Update the stretch of data from its start through the line containing "Action: click(242, 142)" by putting "screen capture" in place of "screenshot" and leaving everything else unchanged. Leave the pictures out of your answer.

** BEGIN GIVEN RECORDS **

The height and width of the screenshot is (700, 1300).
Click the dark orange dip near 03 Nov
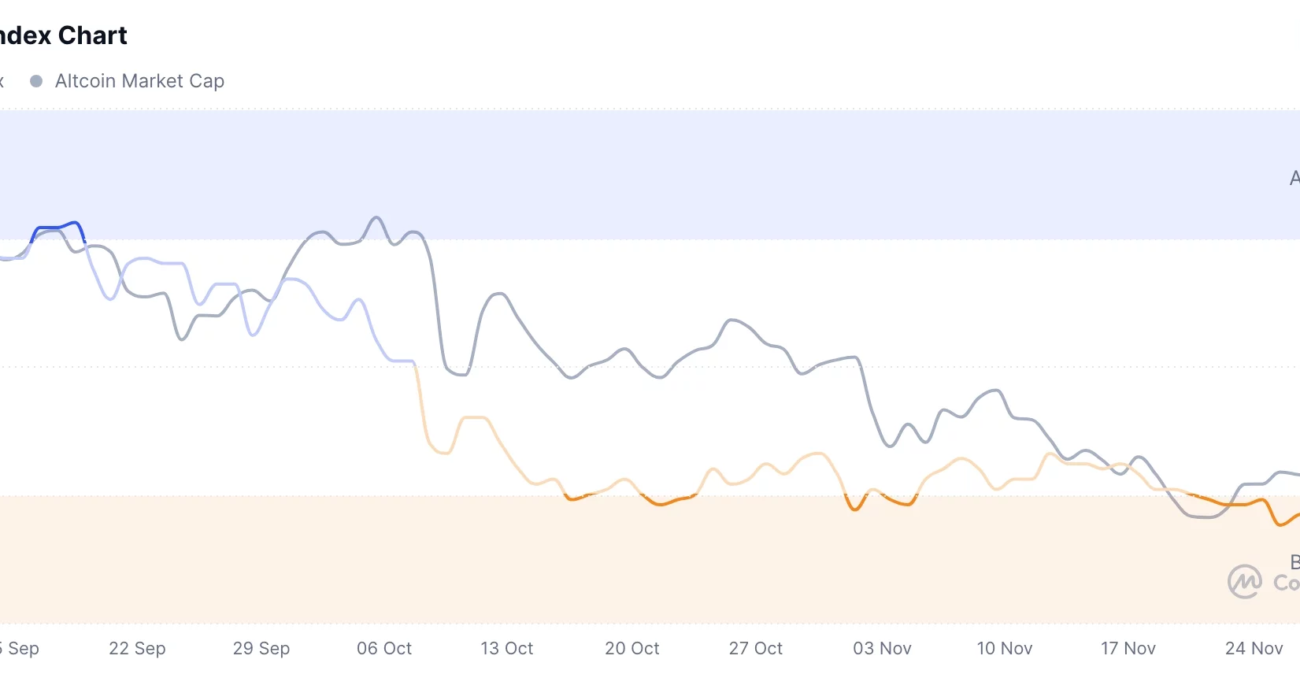[x=855, y=509]

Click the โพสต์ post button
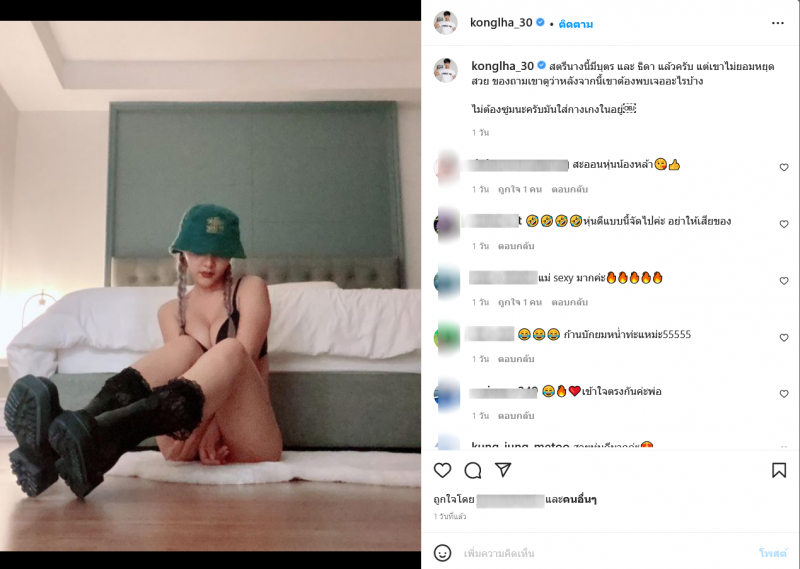(773, 553)
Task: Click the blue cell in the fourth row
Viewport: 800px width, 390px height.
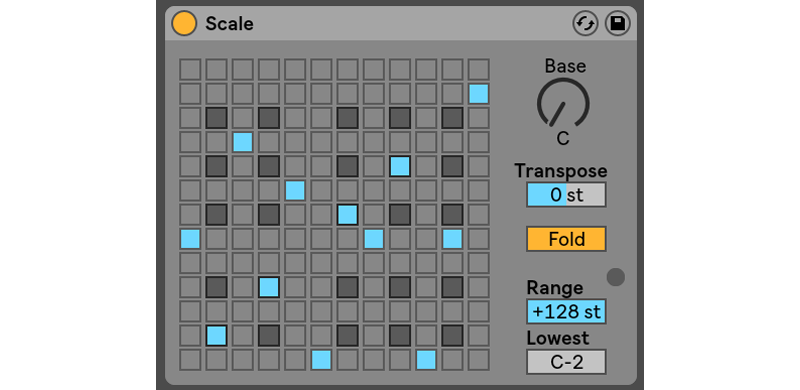Action: click(242, 142)
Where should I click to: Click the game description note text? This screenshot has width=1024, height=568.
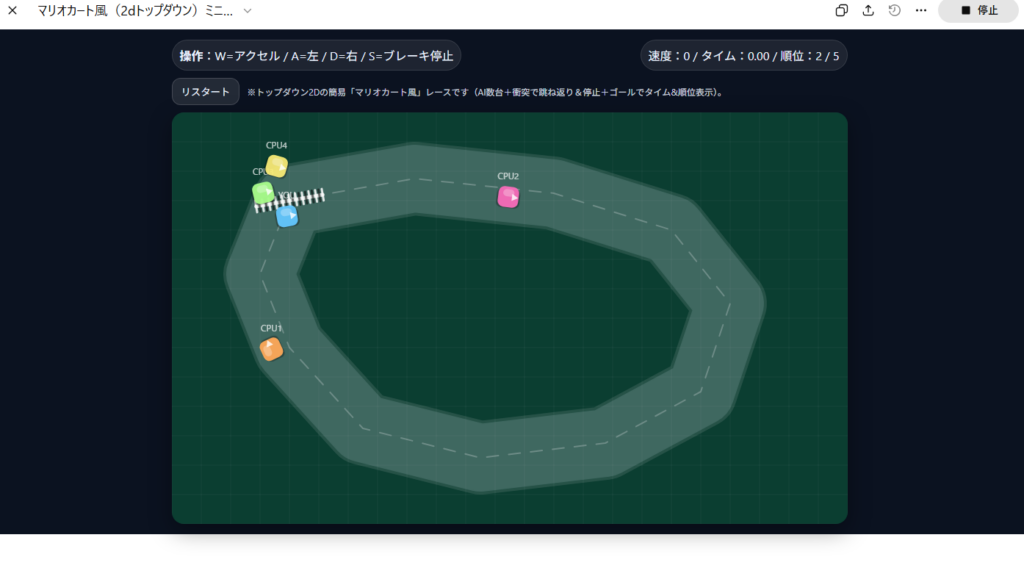485,92
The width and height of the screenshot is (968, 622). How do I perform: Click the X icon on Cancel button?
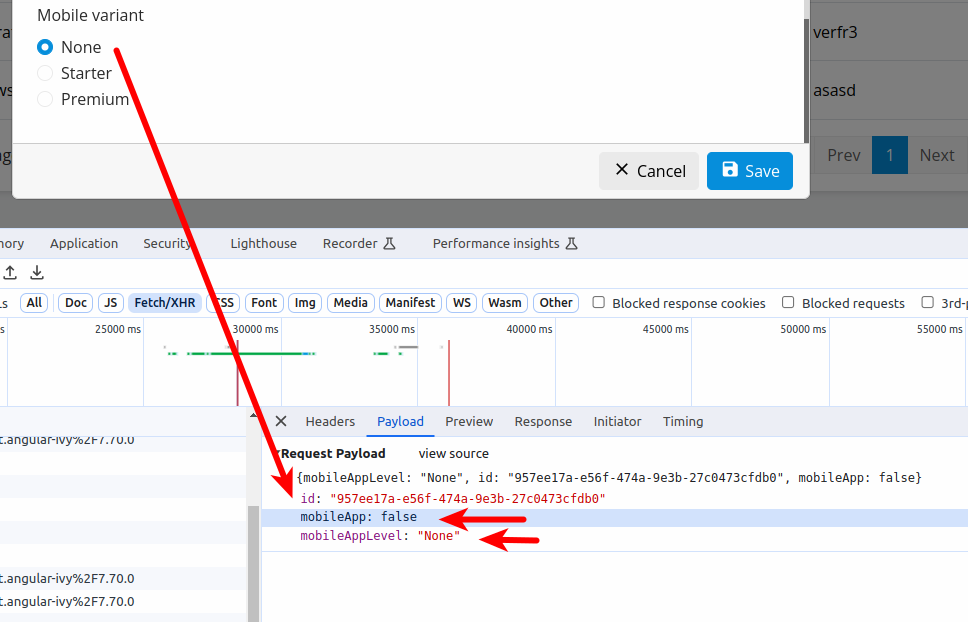622,170
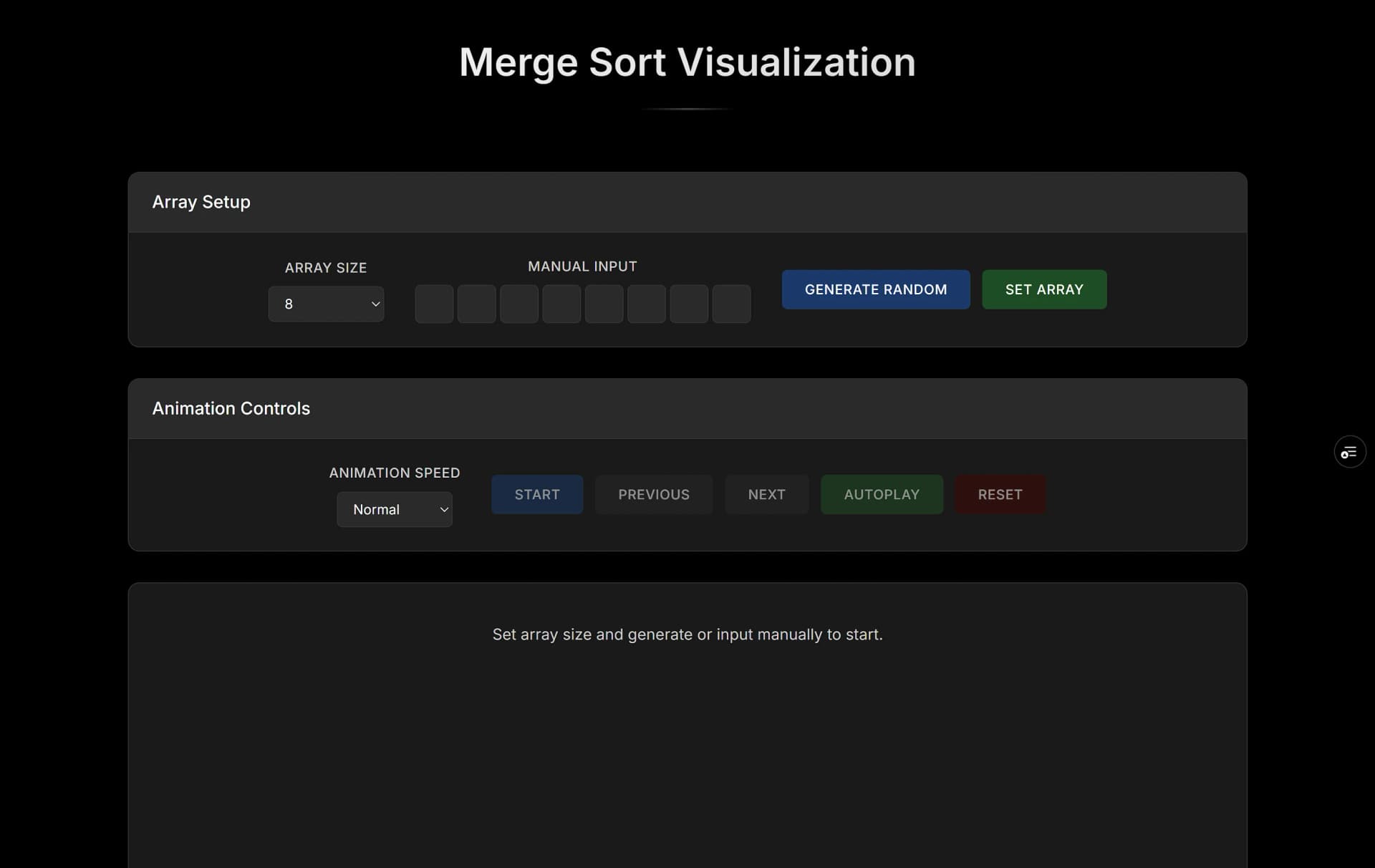The image size is (1375, 868).
Task: Click the Next step button
Action: (766, 494)
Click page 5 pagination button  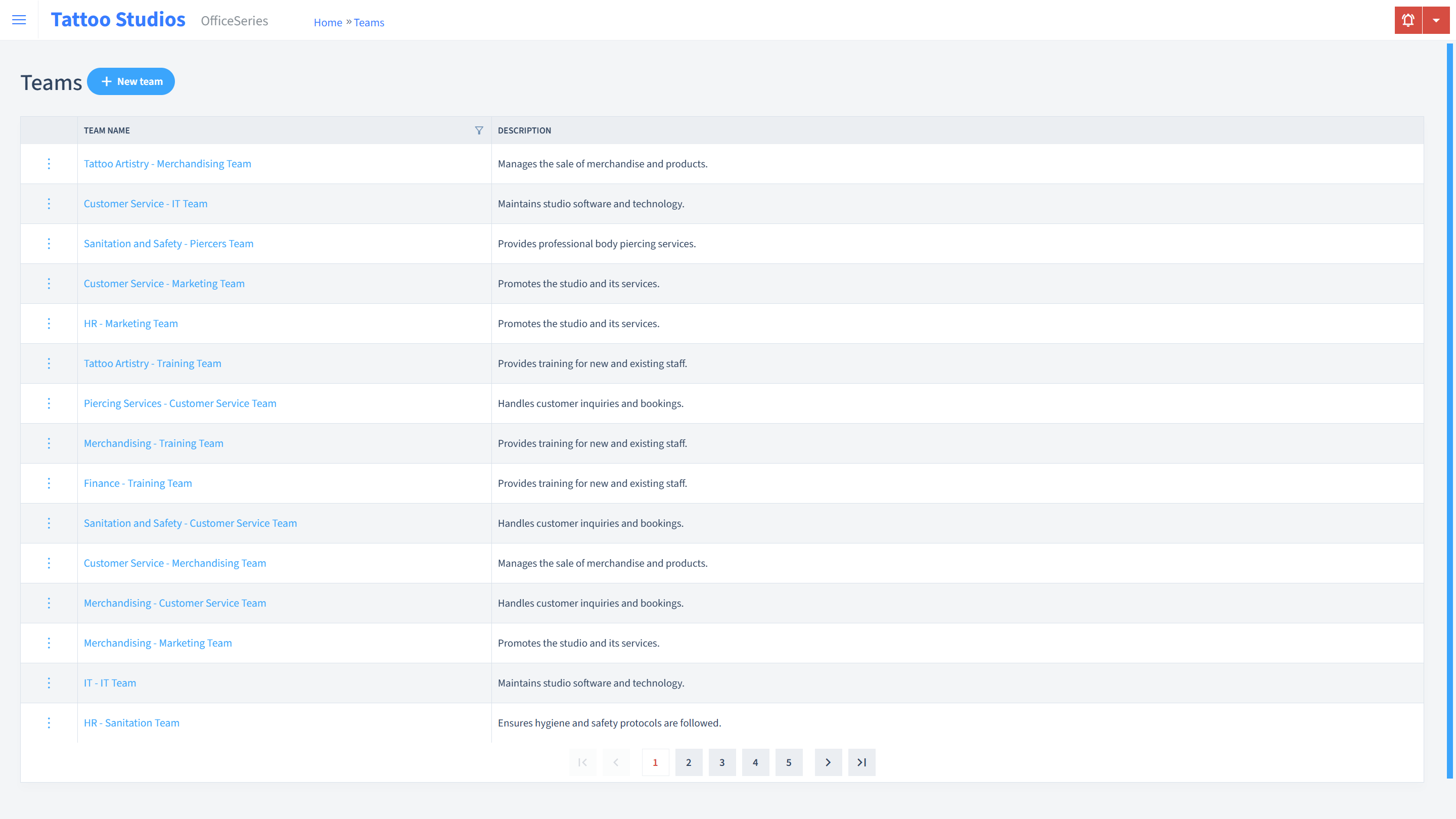(x=789, y=762)
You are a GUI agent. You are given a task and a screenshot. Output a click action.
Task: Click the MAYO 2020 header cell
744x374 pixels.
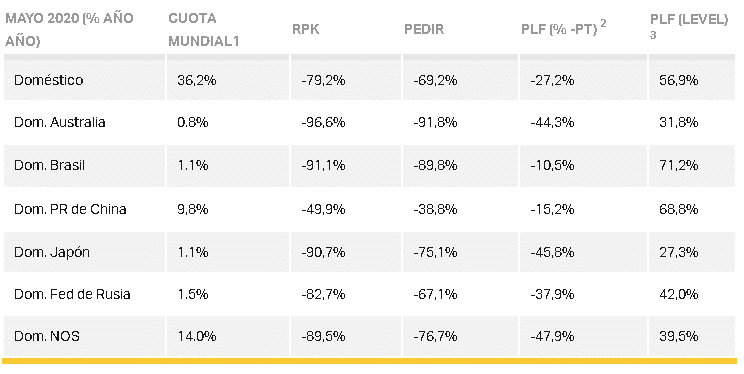pyautogui.click(x=69, y=30)
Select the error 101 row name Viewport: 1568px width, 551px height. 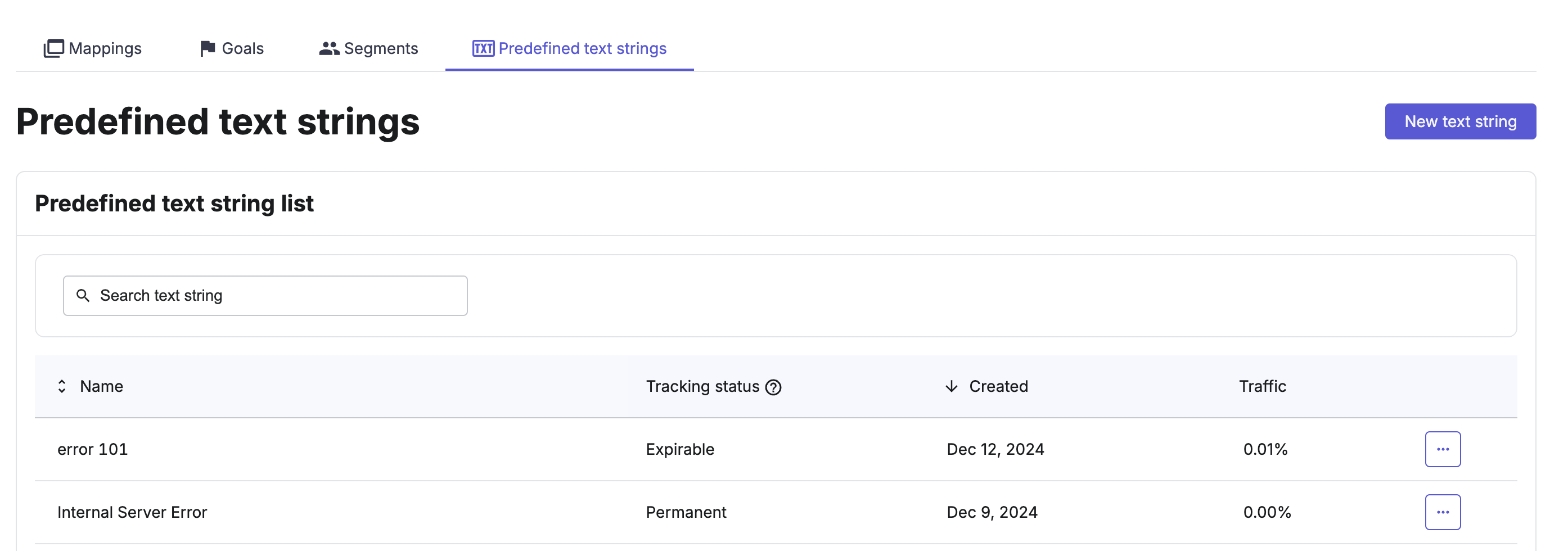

** END GIVEN RECORDS **

▸ WRITTEN RESPONSE:
The height and width of the screen capture is (700, 1300).
Click the dark orange dip near 03 Nov
[x=855, y=509]

Click the โพสต์ post button
(773, 553)
Task: Click the blue cell in the fourth row
Viewport: 800px width, 390px height.
Action: click(242, 142)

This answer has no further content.